## Given instruction
Copy the data below word for word, starting at the line that contains "Given: Collapse the Artifact" and ending after the line that contains "Action: (641, 20)".

Source records:
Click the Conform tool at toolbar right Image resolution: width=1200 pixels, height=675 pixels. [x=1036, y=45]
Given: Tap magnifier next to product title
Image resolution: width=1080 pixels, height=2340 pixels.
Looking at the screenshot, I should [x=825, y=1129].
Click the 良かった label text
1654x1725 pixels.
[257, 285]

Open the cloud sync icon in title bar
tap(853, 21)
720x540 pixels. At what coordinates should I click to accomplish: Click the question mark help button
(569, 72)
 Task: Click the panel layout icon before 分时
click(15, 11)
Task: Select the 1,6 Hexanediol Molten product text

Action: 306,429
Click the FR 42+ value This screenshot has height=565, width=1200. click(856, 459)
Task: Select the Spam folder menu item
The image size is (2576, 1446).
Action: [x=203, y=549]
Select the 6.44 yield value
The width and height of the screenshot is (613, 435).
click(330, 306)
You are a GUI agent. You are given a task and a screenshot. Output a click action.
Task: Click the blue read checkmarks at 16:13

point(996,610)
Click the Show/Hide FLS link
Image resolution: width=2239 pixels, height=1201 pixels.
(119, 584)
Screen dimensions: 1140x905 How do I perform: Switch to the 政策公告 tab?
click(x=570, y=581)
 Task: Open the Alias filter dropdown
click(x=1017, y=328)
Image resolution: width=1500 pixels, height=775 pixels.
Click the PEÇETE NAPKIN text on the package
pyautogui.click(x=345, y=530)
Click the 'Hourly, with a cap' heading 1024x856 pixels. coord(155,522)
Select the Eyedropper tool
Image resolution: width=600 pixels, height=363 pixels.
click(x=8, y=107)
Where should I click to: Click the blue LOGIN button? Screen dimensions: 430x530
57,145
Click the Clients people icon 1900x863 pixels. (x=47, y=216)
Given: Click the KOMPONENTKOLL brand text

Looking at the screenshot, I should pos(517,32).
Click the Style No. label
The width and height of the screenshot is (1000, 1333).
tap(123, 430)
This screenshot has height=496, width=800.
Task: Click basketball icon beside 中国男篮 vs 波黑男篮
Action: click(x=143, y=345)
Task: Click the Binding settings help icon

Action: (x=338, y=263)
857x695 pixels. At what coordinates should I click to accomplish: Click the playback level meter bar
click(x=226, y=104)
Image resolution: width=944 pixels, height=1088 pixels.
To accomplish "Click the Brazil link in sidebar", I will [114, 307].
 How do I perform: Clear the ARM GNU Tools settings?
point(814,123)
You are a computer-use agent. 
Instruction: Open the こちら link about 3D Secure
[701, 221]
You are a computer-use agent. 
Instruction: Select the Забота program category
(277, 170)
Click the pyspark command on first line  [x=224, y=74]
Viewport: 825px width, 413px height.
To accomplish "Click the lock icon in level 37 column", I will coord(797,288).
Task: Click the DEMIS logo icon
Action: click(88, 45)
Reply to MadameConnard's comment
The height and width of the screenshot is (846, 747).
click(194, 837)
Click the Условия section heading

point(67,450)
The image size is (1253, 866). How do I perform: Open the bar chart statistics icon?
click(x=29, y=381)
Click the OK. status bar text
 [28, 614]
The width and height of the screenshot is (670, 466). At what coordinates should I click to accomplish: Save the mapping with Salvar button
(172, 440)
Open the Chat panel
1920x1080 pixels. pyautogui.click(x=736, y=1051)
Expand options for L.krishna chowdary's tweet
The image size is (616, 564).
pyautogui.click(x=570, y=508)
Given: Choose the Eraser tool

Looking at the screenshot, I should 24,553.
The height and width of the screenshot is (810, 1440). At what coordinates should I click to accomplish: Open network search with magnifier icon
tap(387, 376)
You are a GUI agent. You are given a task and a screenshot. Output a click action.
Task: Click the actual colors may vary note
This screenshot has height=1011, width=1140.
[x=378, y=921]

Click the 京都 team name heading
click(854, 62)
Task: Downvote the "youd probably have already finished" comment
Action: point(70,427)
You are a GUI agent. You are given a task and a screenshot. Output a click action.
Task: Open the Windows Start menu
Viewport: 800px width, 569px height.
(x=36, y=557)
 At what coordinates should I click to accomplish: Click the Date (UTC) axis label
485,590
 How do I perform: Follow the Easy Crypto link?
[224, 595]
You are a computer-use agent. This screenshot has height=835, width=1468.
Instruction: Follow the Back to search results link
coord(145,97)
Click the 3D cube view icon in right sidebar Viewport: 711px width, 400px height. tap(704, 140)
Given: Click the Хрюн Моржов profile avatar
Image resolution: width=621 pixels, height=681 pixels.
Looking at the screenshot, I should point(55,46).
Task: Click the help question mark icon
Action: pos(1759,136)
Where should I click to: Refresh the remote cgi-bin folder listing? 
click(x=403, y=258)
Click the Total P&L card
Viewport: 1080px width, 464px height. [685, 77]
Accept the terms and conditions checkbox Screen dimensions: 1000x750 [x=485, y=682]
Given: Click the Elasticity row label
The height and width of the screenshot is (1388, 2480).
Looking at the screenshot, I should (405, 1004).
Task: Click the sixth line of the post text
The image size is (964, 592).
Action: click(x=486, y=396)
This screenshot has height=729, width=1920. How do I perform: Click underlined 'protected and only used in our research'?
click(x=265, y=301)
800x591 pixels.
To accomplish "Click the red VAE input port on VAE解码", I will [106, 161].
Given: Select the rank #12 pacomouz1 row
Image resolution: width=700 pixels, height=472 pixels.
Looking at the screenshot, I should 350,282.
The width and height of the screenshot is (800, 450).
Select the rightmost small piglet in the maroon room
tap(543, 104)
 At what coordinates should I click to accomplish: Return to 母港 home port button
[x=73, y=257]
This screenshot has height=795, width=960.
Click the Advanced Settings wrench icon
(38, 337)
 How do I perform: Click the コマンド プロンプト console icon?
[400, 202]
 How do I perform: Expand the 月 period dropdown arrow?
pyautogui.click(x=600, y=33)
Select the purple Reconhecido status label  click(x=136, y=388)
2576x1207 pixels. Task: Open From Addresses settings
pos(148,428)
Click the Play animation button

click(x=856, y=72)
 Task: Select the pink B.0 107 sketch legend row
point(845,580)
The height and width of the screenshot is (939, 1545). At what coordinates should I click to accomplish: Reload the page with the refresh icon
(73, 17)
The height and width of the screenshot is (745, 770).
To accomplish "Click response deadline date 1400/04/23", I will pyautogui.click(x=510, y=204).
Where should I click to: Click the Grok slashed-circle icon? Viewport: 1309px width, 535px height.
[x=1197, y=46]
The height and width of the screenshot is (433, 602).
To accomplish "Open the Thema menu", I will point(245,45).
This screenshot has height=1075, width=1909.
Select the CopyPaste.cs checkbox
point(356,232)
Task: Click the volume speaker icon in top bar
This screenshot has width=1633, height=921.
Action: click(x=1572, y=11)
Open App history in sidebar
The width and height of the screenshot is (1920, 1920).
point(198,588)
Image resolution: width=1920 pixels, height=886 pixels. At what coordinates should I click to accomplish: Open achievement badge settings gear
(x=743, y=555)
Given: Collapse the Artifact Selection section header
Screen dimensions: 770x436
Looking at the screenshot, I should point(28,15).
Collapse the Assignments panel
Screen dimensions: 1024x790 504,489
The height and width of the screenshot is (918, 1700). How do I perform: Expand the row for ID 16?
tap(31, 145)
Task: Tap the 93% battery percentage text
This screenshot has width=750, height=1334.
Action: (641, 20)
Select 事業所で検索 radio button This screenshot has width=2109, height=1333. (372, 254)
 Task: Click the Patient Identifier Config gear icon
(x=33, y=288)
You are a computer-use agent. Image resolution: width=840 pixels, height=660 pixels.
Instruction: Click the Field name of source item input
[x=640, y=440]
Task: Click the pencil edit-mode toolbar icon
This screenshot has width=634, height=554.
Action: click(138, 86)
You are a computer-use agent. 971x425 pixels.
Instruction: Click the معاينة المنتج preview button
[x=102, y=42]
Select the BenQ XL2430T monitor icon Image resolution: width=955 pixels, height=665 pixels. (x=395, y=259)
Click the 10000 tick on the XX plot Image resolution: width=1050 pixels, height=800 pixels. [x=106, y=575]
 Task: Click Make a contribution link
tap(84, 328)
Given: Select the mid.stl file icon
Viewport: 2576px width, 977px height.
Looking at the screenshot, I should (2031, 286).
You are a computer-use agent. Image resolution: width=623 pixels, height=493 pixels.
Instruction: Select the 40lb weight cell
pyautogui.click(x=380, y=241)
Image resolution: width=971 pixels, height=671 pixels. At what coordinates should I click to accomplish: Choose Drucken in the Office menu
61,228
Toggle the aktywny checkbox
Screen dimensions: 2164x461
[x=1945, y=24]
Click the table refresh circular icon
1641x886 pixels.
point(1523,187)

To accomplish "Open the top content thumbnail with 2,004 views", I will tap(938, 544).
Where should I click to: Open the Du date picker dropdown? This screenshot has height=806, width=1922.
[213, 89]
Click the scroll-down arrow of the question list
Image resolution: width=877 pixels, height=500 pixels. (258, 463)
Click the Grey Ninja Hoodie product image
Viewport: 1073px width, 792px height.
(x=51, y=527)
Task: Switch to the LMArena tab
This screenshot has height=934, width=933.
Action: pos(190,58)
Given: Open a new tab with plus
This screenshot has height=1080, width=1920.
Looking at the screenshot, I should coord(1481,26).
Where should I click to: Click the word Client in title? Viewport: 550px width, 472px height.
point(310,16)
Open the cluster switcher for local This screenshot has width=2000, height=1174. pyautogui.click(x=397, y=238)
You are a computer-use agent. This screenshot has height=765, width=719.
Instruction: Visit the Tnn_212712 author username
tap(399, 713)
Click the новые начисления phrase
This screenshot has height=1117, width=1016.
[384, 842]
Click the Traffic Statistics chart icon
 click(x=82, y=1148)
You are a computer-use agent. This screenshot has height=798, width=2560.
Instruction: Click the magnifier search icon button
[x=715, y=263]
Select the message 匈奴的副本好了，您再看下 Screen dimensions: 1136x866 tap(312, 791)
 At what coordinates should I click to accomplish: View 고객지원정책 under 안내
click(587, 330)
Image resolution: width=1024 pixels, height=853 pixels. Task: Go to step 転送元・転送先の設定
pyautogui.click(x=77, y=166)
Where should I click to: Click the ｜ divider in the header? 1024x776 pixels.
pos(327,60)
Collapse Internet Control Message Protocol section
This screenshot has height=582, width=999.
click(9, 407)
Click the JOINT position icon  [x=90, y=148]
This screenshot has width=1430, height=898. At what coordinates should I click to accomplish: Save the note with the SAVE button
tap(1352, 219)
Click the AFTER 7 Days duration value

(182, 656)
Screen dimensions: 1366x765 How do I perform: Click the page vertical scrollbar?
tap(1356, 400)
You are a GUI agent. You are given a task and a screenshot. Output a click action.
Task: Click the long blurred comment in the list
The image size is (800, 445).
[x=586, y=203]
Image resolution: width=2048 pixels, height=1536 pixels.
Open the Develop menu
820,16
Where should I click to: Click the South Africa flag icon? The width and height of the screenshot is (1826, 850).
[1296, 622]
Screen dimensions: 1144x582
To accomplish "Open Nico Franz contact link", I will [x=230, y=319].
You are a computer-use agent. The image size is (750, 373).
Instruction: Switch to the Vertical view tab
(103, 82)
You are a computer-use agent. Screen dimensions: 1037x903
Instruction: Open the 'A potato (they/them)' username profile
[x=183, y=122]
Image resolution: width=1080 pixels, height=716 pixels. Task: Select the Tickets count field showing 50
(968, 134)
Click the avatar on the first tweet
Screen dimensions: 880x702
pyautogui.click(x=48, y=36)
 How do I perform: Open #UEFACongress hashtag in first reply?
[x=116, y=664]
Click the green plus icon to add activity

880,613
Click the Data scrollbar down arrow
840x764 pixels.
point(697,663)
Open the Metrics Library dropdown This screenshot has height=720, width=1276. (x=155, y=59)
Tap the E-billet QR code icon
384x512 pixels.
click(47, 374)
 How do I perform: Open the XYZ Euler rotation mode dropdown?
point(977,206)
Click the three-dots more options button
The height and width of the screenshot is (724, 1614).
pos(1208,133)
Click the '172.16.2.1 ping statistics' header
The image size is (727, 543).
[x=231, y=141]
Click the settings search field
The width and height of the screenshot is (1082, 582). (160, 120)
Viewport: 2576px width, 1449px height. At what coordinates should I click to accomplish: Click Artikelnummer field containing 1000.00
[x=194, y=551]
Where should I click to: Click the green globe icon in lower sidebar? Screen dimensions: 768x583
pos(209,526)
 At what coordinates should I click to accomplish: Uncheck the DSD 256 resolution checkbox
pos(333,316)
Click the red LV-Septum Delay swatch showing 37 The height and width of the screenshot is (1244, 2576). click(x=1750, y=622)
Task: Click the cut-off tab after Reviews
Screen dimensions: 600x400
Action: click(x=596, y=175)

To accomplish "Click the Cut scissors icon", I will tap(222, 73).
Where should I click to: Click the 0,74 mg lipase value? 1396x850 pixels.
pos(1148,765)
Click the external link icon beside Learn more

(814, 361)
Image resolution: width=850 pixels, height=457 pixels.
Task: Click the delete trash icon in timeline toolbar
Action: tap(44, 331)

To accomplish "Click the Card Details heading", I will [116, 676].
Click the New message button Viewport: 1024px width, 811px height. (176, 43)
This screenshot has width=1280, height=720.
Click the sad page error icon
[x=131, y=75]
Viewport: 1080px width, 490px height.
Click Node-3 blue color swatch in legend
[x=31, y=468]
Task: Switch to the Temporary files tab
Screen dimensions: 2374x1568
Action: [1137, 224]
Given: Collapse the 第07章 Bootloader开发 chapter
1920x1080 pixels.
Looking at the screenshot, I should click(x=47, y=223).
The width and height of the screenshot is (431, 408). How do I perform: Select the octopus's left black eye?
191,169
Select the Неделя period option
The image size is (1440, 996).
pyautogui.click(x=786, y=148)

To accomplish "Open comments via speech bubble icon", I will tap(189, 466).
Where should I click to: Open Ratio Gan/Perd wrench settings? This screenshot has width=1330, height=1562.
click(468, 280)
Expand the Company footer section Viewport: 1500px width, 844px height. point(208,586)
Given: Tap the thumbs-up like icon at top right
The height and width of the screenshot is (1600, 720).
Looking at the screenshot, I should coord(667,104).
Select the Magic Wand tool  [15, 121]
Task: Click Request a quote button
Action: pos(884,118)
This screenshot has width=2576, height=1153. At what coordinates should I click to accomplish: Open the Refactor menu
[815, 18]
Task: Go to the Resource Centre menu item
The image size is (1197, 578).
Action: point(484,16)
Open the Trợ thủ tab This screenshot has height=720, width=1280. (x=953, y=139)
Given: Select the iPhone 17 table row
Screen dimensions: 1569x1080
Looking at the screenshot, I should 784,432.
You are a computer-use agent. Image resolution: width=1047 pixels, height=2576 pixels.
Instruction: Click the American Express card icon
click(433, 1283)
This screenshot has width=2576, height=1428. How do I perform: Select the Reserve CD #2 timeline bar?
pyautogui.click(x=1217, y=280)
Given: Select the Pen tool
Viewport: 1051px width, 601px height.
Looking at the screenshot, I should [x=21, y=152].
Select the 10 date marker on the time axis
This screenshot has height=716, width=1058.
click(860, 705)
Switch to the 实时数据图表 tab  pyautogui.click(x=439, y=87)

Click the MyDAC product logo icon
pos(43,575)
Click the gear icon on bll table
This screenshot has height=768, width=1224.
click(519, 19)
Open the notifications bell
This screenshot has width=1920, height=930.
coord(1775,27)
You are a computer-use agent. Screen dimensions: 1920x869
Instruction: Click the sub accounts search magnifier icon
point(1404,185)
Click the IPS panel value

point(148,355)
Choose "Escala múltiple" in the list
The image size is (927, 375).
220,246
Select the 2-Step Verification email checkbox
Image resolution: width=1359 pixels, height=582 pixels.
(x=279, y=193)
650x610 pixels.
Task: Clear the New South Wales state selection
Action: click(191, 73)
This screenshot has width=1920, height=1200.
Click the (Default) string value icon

## The completed task
Given: Collapse the Artifact Selection section header
Screen dimensions: 770x436
Looking at the screenshot, I should point(28,15).
Collapse the Assignments panel
Screen dimensions: 1024x790 504,489
The height and width of the screenshot is (918, 1700). How do I perform: Expand the row for ID 16?
tap(31, 145)
Task: Tap the 93% battery percentage text
This screenshot has width=750, height=1334.
Action: (641, 20)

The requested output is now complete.